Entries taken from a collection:
Content starts
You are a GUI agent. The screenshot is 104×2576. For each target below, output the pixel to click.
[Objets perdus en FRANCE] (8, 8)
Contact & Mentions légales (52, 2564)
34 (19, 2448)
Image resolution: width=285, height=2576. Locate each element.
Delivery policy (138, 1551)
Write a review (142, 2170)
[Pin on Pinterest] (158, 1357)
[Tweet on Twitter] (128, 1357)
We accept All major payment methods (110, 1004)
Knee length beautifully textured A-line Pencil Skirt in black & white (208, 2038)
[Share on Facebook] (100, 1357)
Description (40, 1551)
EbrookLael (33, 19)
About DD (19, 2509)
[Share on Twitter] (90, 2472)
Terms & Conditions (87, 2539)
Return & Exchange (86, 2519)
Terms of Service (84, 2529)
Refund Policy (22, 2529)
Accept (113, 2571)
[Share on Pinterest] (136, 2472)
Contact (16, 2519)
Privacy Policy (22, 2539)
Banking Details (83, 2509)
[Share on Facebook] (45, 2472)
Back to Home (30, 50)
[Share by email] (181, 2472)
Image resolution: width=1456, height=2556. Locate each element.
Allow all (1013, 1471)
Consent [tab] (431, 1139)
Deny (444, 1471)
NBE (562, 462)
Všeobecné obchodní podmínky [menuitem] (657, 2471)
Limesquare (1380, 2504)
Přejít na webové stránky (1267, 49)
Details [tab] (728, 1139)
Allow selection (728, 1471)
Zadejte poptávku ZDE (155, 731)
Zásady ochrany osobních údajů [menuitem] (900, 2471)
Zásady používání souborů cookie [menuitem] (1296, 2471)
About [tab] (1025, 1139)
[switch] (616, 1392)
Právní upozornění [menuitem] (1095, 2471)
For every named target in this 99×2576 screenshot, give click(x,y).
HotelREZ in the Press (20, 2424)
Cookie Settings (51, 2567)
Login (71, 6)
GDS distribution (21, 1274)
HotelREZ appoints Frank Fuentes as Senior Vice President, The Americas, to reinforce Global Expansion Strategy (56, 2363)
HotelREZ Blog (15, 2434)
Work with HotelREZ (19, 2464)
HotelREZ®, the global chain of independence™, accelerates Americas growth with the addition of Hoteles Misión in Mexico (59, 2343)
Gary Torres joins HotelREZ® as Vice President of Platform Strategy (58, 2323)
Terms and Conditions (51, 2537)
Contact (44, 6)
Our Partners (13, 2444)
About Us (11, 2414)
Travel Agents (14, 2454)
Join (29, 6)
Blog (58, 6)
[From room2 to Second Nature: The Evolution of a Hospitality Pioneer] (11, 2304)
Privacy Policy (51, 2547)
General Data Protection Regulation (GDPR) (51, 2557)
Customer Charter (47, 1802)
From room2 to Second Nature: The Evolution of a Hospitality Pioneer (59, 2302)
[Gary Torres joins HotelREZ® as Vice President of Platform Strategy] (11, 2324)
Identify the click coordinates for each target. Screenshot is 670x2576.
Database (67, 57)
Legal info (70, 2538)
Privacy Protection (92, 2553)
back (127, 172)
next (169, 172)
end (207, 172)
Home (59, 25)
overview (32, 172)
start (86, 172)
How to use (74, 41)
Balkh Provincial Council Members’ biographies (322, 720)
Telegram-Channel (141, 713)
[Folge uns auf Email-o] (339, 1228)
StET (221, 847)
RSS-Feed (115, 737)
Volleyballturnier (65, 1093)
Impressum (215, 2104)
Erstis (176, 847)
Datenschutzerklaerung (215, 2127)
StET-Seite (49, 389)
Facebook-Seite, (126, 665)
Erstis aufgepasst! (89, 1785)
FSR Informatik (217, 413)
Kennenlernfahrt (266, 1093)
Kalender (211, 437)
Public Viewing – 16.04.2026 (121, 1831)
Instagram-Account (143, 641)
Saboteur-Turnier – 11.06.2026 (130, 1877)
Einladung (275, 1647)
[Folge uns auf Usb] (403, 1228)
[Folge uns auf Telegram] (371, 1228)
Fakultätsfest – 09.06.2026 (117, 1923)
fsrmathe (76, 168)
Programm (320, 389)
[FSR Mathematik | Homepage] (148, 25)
Content ends
[PROBLEM TO SOLVE]:
Show the lines of the entries that include the string "Contact", copying each in full.

[RESPONSE TO THE TASK]:
Contact & Mentions légales (52, 2564)
Contact (16, 2519)
Contact (44, 6)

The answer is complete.